Chad Gets a New Camera

I haven't posted many photos in the last month or three. The reason? My old Kodak digital camera gave up the ghost.

I researched and researched, and I bought a Canon Powershot A60. I've been using it for about three weeks.

The executive summary? An amazing amount of performance for a camera in this price range ($210-$250 as of October 2003). It can do a continuous drive mode which lets you hold the shutter down and take 3 or 4 pictures in a row like a fashion photographer (saying something cheesy like "Make love to the camera, baby" is optional.)

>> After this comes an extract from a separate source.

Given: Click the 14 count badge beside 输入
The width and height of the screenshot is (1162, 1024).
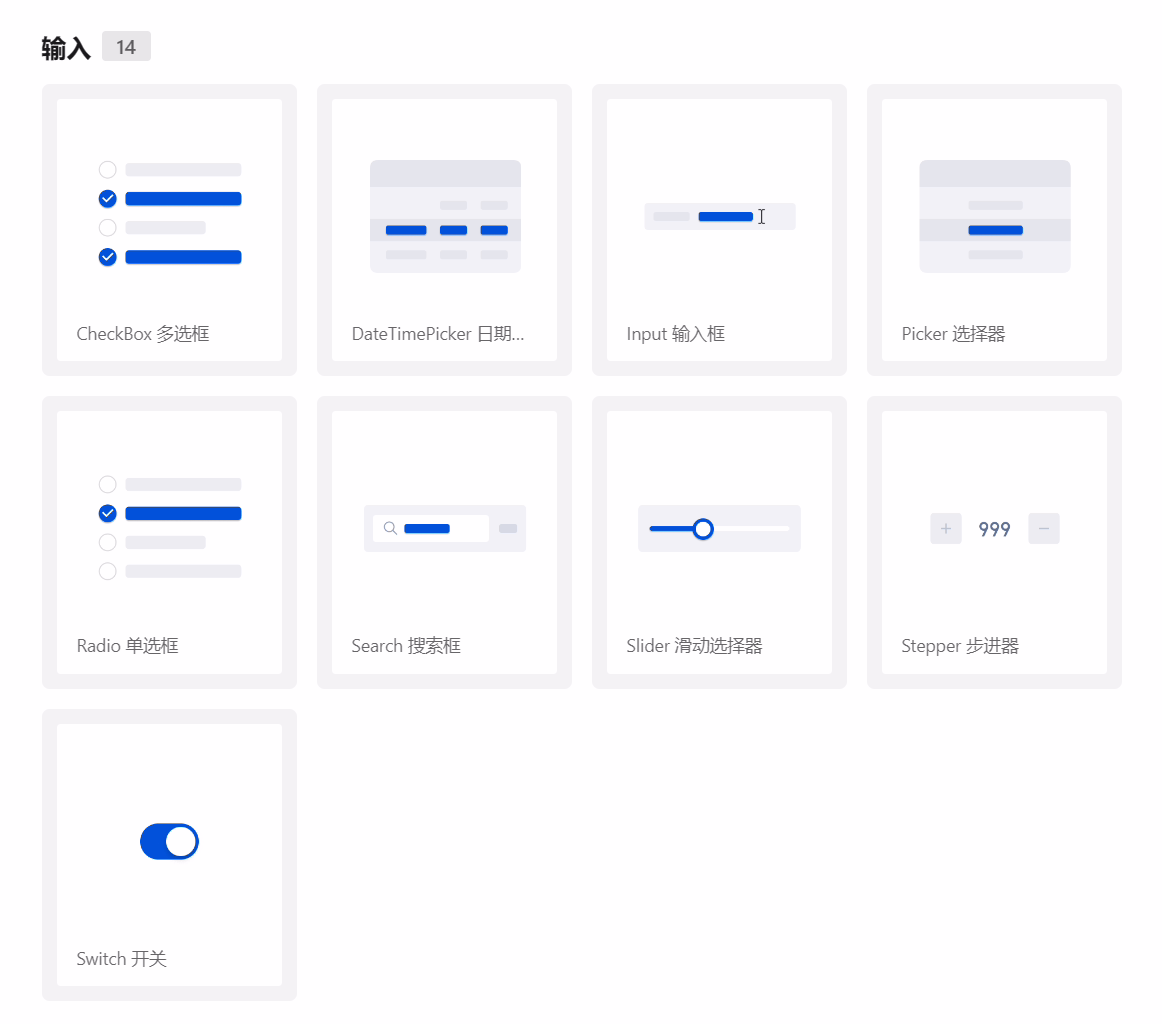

The pictures are crisp: many are usable at 100% size. It also has a 3X optical zoom and manual settings like a F-stops, shutter speeds ranging from 1/2000 up to 15 seconds, and exposure compensation, that let you capture what the vast majority of digital cameras costing this much simply couldn't.

The only real miss is the software. The picture transfer software uses TWAIN to bring pictures into Photoshop. Excuse me? Like I have time to do that for 100 images? Even worse, the install program crashed twice on my fully patched Windows 2000 computer; and afterward the ZoomBrowser thumbnail program crashed every time I tried to run it.

I eventually installed a newer version from the Canon web site, but it ran slowly and didn't tell me anything the File Browser in Photoshop already couldn't. Fortunately, I had bought a Compact Flash reader and am happily using that to transfer pictures.

Clouds curling over the Sandias

Click "See entry on its own, including comments" to see more pictures.


I took the one following this paragraph with a 15 second exposure and a camera being moved on a tripod. Guesses encouraged as to what I was actually photographing.

Taken with 15 second exposure and a camera being moved on a tripod

Climbing up the Jemez cliffs

Fun with light streaks

Posted by Chad Lundgren on Thursday, October 23, 2003 (Link)

Comments

Posted by Kinmare Friday, October 24, 2003 at 08:28 PM

Sounds like a sweet camera, software problems aside. And the pictures look great. Can't make out what the first one is (??hotair balloon??). Really like the clouds picture, but then I'm a sucker for cloud pictures. What kind of close-ups (micros) can you get. That's the one thing I really miss from 35mm (and no shutter lag-time).